#### Objective
Copy every one of the rows below word for word, leaving each line unchanged.

• • • • •

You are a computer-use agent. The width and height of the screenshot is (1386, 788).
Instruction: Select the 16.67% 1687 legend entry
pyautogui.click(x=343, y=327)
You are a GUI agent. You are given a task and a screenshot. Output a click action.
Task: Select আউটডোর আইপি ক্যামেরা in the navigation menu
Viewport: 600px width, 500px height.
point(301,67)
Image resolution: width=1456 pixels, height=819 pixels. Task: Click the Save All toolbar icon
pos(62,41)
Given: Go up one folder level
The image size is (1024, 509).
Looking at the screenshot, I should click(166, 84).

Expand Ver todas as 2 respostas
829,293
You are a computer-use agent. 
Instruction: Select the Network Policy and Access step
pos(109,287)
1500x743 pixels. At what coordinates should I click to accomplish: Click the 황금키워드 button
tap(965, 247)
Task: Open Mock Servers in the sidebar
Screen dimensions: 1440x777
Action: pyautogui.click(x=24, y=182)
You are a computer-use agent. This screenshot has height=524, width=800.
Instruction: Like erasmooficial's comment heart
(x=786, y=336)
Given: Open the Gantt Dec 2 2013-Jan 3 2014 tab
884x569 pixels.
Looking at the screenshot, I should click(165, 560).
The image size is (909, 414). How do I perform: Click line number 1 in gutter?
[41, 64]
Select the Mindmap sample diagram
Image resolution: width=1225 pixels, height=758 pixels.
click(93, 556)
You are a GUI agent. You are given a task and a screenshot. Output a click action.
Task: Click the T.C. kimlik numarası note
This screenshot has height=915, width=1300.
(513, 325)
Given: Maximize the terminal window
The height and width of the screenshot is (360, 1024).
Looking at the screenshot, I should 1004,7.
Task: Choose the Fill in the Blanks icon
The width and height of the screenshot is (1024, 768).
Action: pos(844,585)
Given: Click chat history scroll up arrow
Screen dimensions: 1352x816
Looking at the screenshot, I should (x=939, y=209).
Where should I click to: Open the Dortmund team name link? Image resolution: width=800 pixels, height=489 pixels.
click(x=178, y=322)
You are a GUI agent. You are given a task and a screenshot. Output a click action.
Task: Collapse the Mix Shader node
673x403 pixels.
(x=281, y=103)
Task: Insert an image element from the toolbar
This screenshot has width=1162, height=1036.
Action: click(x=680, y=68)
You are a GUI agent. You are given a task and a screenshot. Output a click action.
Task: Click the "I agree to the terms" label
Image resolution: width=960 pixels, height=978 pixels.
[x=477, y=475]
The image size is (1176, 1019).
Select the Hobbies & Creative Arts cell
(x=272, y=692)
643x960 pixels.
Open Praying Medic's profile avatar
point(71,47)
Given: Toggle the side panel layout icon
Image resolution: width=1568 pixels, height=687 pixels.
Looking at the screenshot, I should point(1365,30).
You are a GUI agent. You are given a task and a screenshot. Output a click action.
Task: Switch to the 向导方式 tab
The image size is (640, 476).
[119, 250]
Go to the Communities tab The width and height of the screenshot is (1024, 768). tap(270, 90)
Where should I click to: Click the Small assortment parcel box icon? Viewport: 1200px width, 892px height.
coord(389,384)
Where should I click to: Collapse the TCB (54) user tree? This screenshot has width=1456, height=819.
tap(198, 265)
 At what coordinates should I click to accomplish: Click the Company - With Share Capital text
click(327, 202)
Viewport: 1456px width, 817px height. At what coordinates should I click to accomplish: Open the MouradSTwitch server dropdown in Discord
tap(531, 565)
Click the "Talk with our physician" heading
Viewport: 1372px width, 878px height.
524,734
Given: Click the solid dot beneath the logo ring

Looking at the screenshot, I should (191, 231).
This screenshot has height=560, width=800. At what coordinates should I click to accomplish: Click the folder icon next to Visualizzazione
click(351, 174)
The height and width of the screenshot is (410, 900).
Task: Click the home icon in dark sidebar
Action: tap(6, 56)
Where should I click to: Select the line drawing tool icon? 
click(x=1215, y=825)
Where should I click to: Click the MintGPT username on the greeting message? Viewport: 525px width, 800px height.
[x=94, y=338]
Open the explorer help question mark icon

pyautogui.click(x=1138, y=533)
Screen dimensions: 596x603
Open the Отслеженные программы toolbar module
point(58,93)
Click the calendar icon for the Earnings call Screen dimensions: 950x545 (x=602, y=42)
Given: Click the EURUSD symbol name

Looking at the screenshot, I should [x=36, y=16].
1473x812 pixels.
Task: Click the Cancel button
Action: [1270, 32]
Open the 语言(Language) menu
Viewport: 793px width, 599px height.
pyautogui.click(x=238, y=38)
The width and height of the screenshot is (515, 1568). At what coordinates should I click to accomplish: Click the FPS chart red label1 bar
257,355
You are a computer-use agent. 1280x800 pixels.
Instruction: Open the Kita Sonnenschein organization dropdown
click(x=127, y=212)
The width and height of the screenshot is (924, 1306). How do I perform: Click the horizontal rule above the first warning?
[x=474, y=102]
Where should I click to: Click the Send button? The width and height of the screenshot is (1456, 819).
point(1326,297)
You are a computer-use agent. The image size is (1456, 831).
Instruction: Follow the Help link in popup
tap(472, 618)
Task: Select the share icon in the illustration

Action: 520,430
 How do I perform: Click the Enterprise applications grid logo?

• • • • •

#### Written answer
You are a computer-use agent. The width and height of the screenshot is (1386, 788).
Instruction: Select the 16.67% 1687 legend entry
pyautogui.click(x=343, y=327)
You are a GUI agent. You are given a task and a screenshot. Output a click action.
Task: Select আউটডোর আইপি ক্যামেরা in the navigation menu
Viewport: 600px width, 500px height.
point(301,67)
Image resolution: width=1456 pixels, height=819 pixels. Task: Click the Save All toolbar icon
pos(62,41)
Given: Go up one folder level
The image size is (1024, 509).
Looking at the screenshot, I should click(166, 84).

Expand Ver todas as 2 respostas
829,293
You are a computer-use agent. 
Instruction: Select the Network Policy and Access step
pos(109,287)
1500x743 pixels. At what coordinates should I click to accomplish: Click the 황금키워드 button
tap(965, 247)
Task: Open Mock Servers in the sidebar
Screen dimensions: 1440x777
Action: pyautogui.click(x=24, y=182)
You are a computer-use agent. This screenshot has height=524, width=800.
Instruction: Like erasmooficial's comment heart
(x=786, y=336)
Given: Open the Gantt Dec 2 2013-Jan 3 2014 tab
884x569 pixels.
Looking at the screenshot, I should click(165, 560).
The image size is (909, 414). How do I perform: Click line number 1 in gutter?
[41, 64]
Select the Mindmap sample diagram
Image resolution: width=1225 pixels, height=758 pixels.
click(93, 556)
You are a GUI agent. You are given a task and a screenshot. Output a click action.
Task: Click the T.C. kimlik numarası note
This screenshot has height=915, width=1300.
(513, 325)
Given: Maximize the terminal window
The height and width of the screenshot is (360, 1024).
Looking at the screenshot, I should 1004,7.
Task: Choose the Fill in the Blanks icon
The width and height of the screenshot is (1024, 768).
Action: pos(844,585)
Given: Click chat history scroll up arrow
Screen dimensions: 1352x816
Looking at the screenshot, I should (x=939, y=209).
Where should I click to: Open the Dortmund team name link? Image resolution: width=800 pixels, height=489 pixels.
click(x=178, y=322)
You are a GUI agent. You are given a task and a screenshot. Output a click action.
Task: Collapse the Mix Shader node
673x403 pixels.
(x=281, y=103)
Task: Insert an image element from the toolbar
This screenshot has width=1162, height=1036.
Action: click(x=680, y=68)
You are a GUI agent. You are given a task and a screenshot. Output a click action.
Task: Click the "I agree to the terms" label
Image resolution: width=960 pixels, height=978 pixels.
[x=477, y=475]
The image size is (1176, 1019).
Select the Hobbies & Creative Arts cell
(x=272, y=692)
643x960 pixels.
Open Praying Medic's profile avatar
point(71,47)
Given: Toggle the side panel layout icon
Image resolution: width=1568 pixels, height=687 pixels.
Looking at the screenshot, I should point(1365,30).
You are a GUI agent. You are given a task and a screenshot. Output a click action.
Task: Switch to the 向导方式 tab
The image size is (640, 476).
[119, 250]
Go to the Communities tab The width and height of the screenshot is (1024, 768). tap(270, 90)
Where should I click to: Click the Small assortment parcel box icon? Viewport: 1200px width, 892px height.
coord(389,384)
Where should I click to: Collapse the TCB (54) user tree? This screenshot has width=1456, height=819.
tap(198, 265)
 At what coordinates should I click to accomplish: Click the Company - With Share Capital text
click(327, 202)
Viewport: 1456px width, 817px height. At what coordinates should I click to accomplish: Open the MouradSTwitch server dropdown in Discord
tap(531, 565)
Click the "Talk with our physician" heading
Viewport: 1372px width, 878px height.
524,734
Given: Click the solid dot beneath the logo ring

Looking at the screenshot, I should (191, 231).
This screenshot has height=560, width=800. At what coordinates should I click to accomplish: Click the folder icon next to Visualizzazione
click(351, 174)
The height and width of the screenshot is (410, 900).
Task: Click the home icon in dark sidebar
Action: tap(6, 56)
Where should I click to: Select the line drawing tool icon? 
click(x=1215, y=825)
Where should I click to: Click the MintGPT username on the greeting message? Viewport: 525px width, 800px height.
[x=94, y=338]
Open the explorer help question mark icon

pyautogui.click(x=1138, y=533)
Screen dimensions: 596x603
Open the Отслеженные программы toolbar module
point(58,93)
Click the calendar icon for the Earnings call Screen dimensions: 950x545 (x=602, y=42)
Given: Click the EURUSD symbol name

Looking at the screenshot, I should [x=36, y=16].
1473x812 pixels.
Task: Click the Cancel button
Action: [1270, 32]
Open the 语言(Language) menu
Viewport: 793px width, 599px height.
pyautogui.click(x=238, y=38)
The width and height of the screenshot is (515, 1568). At what coordinates should I click to accomplish: Click the FPS chart red label1 bar
257,355
You are a computer-use agent. 1280x800 pixels.
Instruction: Open the Kita Sonnenschein organization dropdown
click(x=127, y=212)
The width and height of the screenshot is (924, 1306). How do I perform: Click the horizontal rule above the first warning?
[x=474, y=102]
Where should I click to: Click the Send button? The width and height of the screenshot is (1456, 819).
point(1326,297)
You are a computer-use agent. The image size is (1456, 831).
Instruction: Follow the Help link in popup
tap(472, 618)
Task: Select the share icon in the illustration

Action: 520,430
 How do I perform: Click the Enterprise applications grid logo?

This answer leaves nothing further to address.